En ésta nota quiero compartirles cómo es que el curso MBCT me ayudó a salir adelante, a dejar de tener miedo y a estar ahora esperando a mi segundo niño.


EL GRAN IMPACTO QUE LOS PENSAMIENTOS TIENEN EN CÓMO NOS SENTIMOS


Aprendí que el contenido de mis pensamientos tiene un impacto directo en cómo me siento y cómo actúo. Pensamientos negativos nos llevan a estados de ánimo negativos. Pero, ¿qué tan consciente estaba de mis pensamientos?. La respuesta es -cero-. Nisiquiera sabía que existía una manera de estar consciente de ellos. Esa es una de las herramientas más importantes que MBCT me enseñó.

Al estar consciente del contenido de mis pensamientos, me di cuenta de cómo estaba convencida de que todo había sido mi culpa. Lo que me lleva al siguiente punto importante:


LOS PENSAMIENTOS NO SON HECHOS


Primero que nada ¿qué son los pensamientos?

Los pensamientos son simplemente una representación de nuestra perspectiva en un momento particular. Sin complicarnos demasiado, los pensamientos son el producto de la actividad del cerebro. En pocas palabras, nuestro cerebro piensa. Ese es su trabajo.


No podemos detener o controlar nuestros pensamientos, pero lo que sí podemos hacer es cuestionar si eso que estoy pensando es un hecho comprobable o si es simplemente uno de los miles de pensamientos automáticos que la mente genera al día.

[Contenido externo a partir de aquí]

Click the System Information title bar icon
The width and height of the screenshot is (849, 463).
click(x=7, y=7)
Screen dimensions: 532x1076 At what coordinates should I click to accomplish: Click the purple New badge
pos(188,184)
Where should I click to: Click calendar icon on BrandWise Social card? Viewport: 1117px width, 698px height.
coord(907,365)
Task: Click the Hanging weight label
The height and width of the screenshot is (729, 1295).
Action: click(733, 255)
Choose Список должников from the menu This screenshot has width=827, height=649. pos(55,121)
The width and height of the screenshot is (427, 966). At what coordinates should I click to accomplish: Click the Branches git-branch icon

En la sesión 6 del curso, se habla de lo poco que cuestionamos los pensamientos que pasan por nuestra mente. La mayoría de las veces creemos que sea lo que sea que estamos pensando, seguramente es un hecho. Si yo pienso que algo “seguramente fue mi culpa” y no cuestiono si ese pensamiento es -realmente un hecho- lo más probable es que ese pensamiento se convierta en una creencia, sobretodo si se trata de un pensamiento constante. ¡Qué peligro! ¿no?.


¿Qué pasa con pensamientos depresivos, ansiosos? Exactamente lo mismo. Si no nos recordamos a nosotros mismos que SÓLO SON PENSAMIENTOS, NO HECHOS muy probablemente dichos pensamientos lleguen a convertirse en creencias que nos lleven a caer en un estado de ánimo negativo y a tomar decisiones negativas. A veces fatales.

Una vez que aprendemos a PONER ATENCIÓN a nuestros pensamientos y comenzamos a cuestionar si realmente se trata de hechos, podemos poco a poco separarnos de ellos. Verlos como PENSAMIENTOS. NO COMO HECHOS. (a menos de que tengas una bola de cristal que te deje ver el futuro o un estudio científico que te asegure que ese pensamiento que tuviste es un hecho comprobado).


Pero, ¿en dónde entra el -Mindfulness-?


La herramienta para practicar Mindfulness, es la meditación consciente. Durante cierta cantidad de tiempo, de preferencia preestablecido, estamos en silencio, enfocando nuestra atención al flujo de la respiración y notando cuando nuestra mente se “distrae” con pensamientos. Ese es el momento clave. Es cuando tenemos la oportunidad de hacernos conscientes de qué es lo que estamos pensando.

El reto es no quedarnos enganchados en los pensamientos e ir trabajando la habilidad de regresar la atención al flujo de la respiración. Suena sencillo, pero en realidad es una habilidad que podemos ir desarrollando únicamente con práctica, con mucha paciencia y con tiempo.


Me atrevo a decir que el implementar la práctica de Mindfulness combinada con Terapia Cognitiva me ha cambiado la vida, me ha hecho más libre y más feliz.

Debido a mi embarazo, me voy a ausentar unos meses para cuidar de mí, de mi familia y de mi bebé, pero a finales de éste año regresaré a continuar impartiendo éste curso con muchas ganas y mucha ilusión de seguir ayudando a quienes necesiten.